When you send over your measurements, we use them to draft you a unique pattern that responds to your individual body lengths and circumferences.

Pattern drafting stages, where a bespoke corset is shaped and styled.
This shows two stages of the patternmaking process, the working pattern (paper) where the dimensions are laid out in basic form and the production pattern (cardboard) where the style lines and shaping are fine tuned.

Cutting Out

This process differs depending on whether you are having a double coutil corset, a four layer corset, a summer mesh corset or a single coutil layer with fashion fabric and lining like Edith, but each seperate layer is cut with care from your pattern, taking care to follow grain lines in the fabric so as to retain the strength of the weave.

Cut layers of fabric ready to be sewn into the main body of the corset.
The three separate layers have all been cut out, a base layer of cotton coutil, a duchess satin fashion fabric for a silky finish and a light cotton lining. This will make a sturdy but lightweight corset suitable for summer use and for discreet wear under clothing.

Pressing

Once the panels of the corset have been sewn together and the sizing carefully checked it’s time to press the work so far, using steam, heat and pressure to get the desired sleek effect over the contours and seams. In many ways, this is where the magic happens!

A corset being pressed.
I always dedicate a good amount of time to pressing a corset. First it’s pressed from the inside, using a tailors ham and wooden clapper for a sharp finish on the seams, and then from the outside with a cloth to protect the fabric. Each seam is allowed to cool completely before it’s moved to let the fabric take on the moulded curve I’m pressing into it.

Basting and boning channels

Because Edith’s corset used a single strength layer (the coutil) we are using boning tape stitched inside the corset to securely retain the steel boning rather than stitching the channels through multiple layers of cloth as we would do on a 4 layer corset. This is hand stitched (or basted) into position to allow for the most effective and attractive top stitching.

Internal boning channels are hand stitched in place before going under the sewing machine so that the stitching can be done from the top giving the neatest possible finish. When the channels are stitched the tacking is unpicked leaving perfect, secure boning channels.
Internal boning channels are hand stitched in place before going under the sewing machine so that the stitching can be done from the top giving the neatest possible finish. When the channels are stitched the tacking is unpicked leaving perfect, secure boning channels.

Cutting and tipping steel bones

No corset would be complete without it’s steel skeleton! many people don’t realise that the steel boning is not there to reduce the waist (this is done at the pattern making stage with how we shape the panels) but in fact to hold the fabric taut and prevent the corset wrinkling and folding under pressure at the waist.

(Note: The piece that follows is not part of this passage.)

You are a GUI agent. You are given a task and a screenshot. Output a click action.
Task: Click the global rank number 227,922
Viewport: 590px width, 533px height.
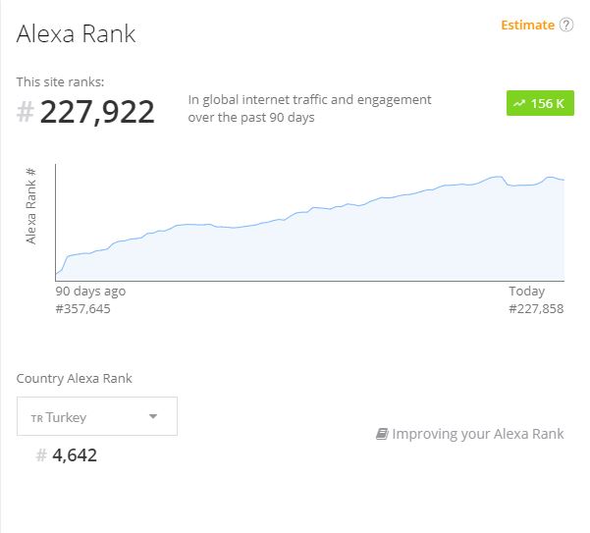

The boning gives tension and support to the figure but does not actually change your waist shape.

Spiral steel bones being cut and tipped.
After the boning channels are stitched all the spiral steel bones are individually cut and tipped to ensure accuracy and also in order to use a higher tension of boning than is available pre-cut. This particular steel gives a lovely firm hug that is resistive but comfortable to wear.

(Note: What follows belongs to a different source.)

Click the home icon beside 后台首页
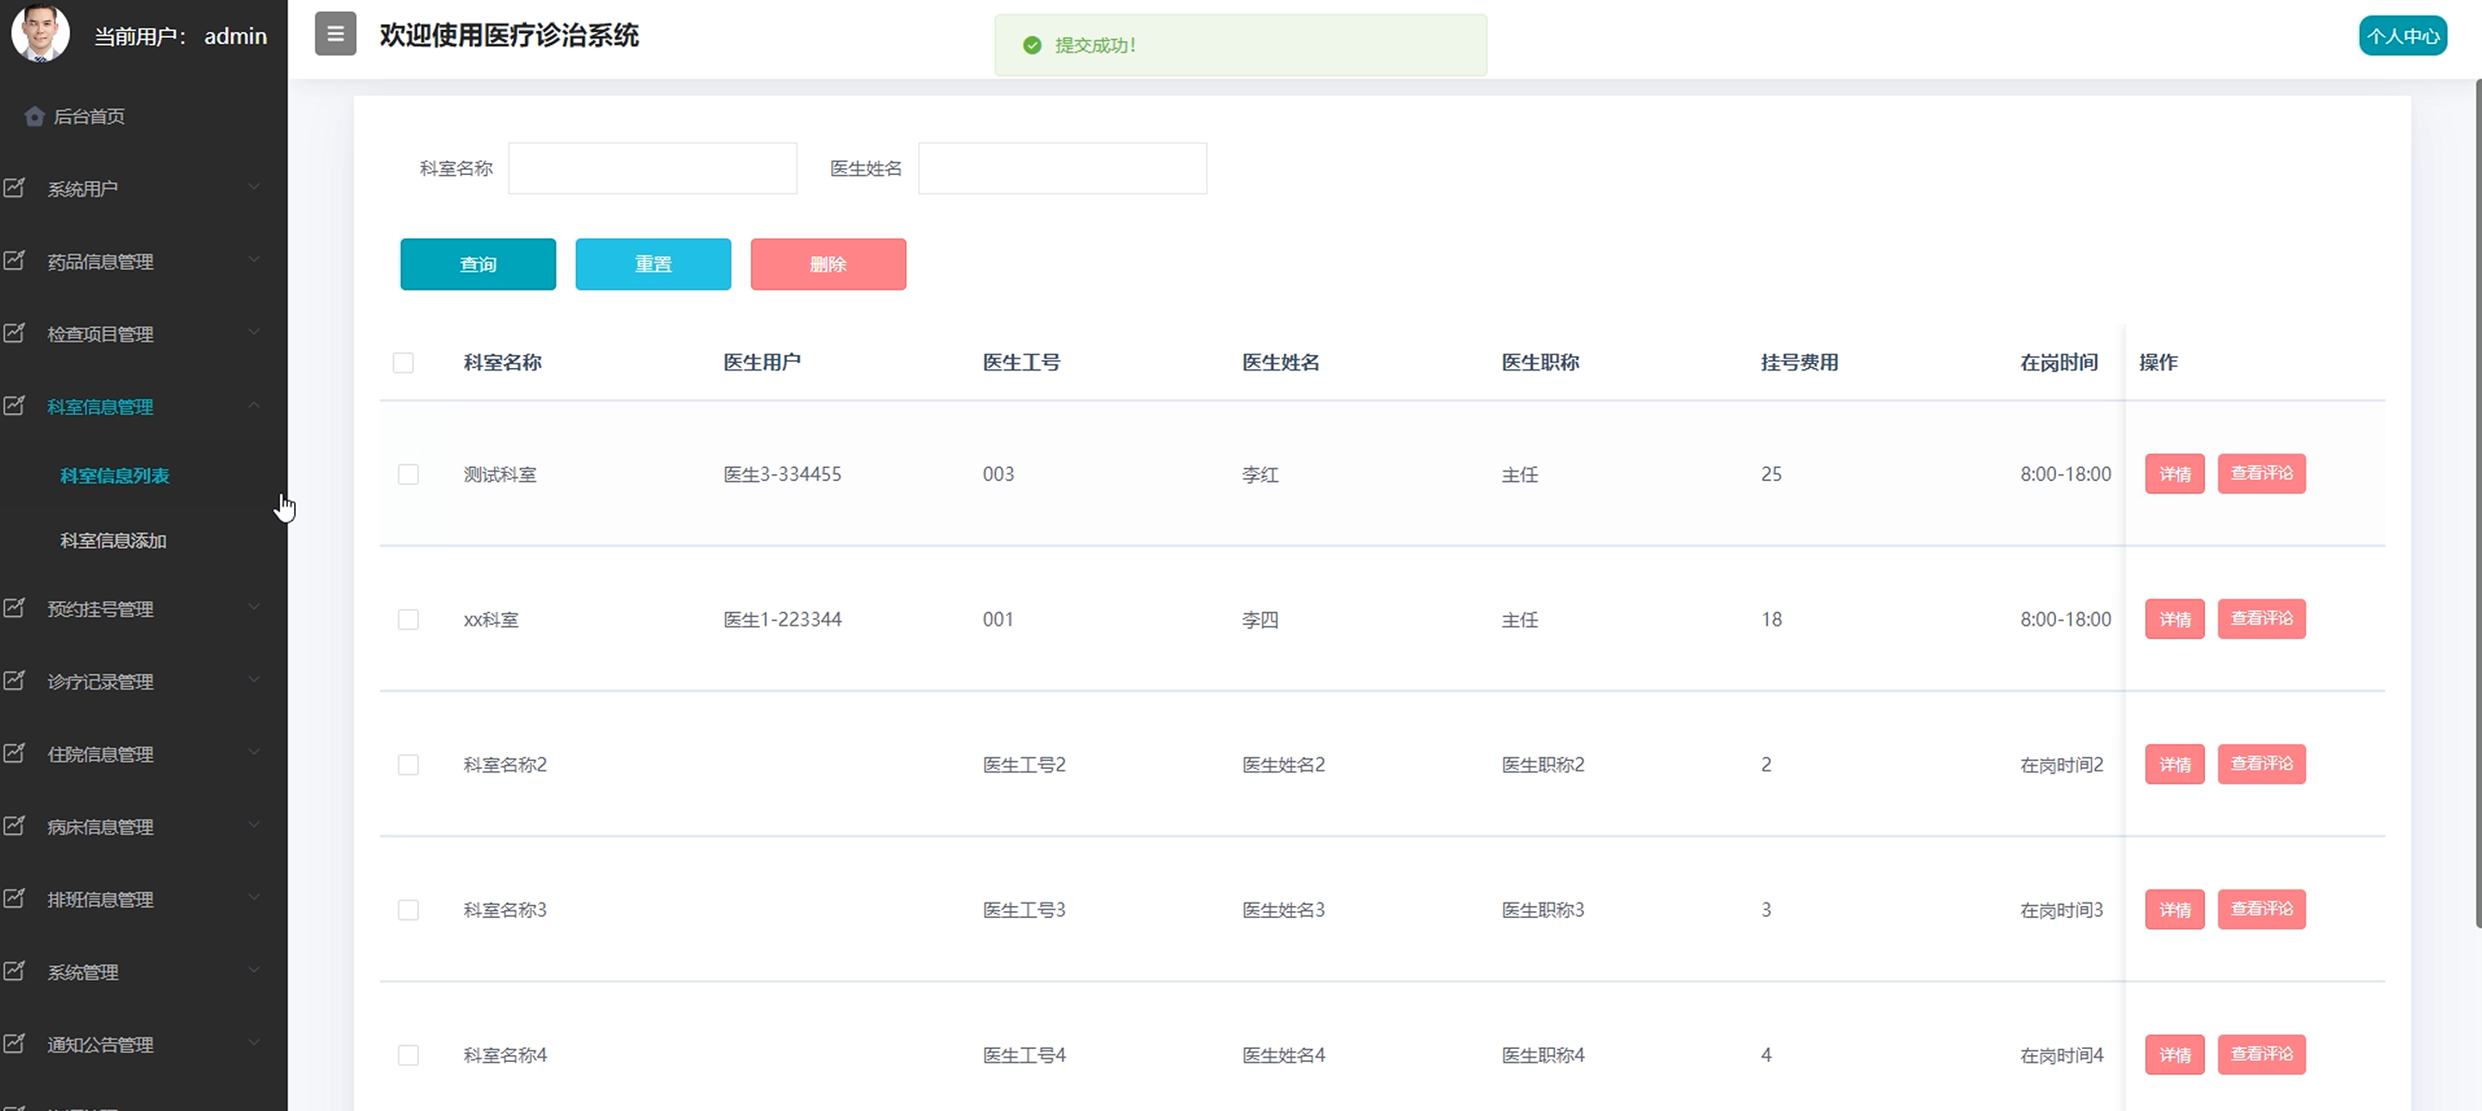This screenshot has width=2482, height=1111. (x=35, y=117)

Attaching and handsewing binding

With the bones inserted, the corset is nearly complete except for binding the edges…

Machine stitching bias binding on a bespoke corset.
Here you can see the first stage of attaching the binding which finishes the top and bottom edges. This is machine stitched from the inside ready for hand finishing later on, which gives a neat and visible stitch free result.
Handsewing bias binding on a corset.
One of the final tasks is to hand sew the binding closed from the inside of the corset. This means that no stitching is visible and is just one of the many little hand finishes that make a bespoke corset so special. It will usually take around an hour and half for this stage of the corsets construction.

The finished corset

The finished corset in it's Orchid Corsetry branded box
With all the labour complete, it’s time to package the corset and send it off to it’s new owner! This corset uses a hidden zip for a front fastening, and is made in beautiful ebony duchess satin.
Duchess satin is incredibly hard to capture on camera, it's lustre is subtle and glowing but you may just have to take my word for that! However I was delighted with the graceful curves this corset held even while not being worn.
Duchess satin is incredibly hard to capture on camera, it’s lustre is subtle and glowing but you may just have to take my word for that! However I was delighted with the graceful curves this corset held even. while not being worn.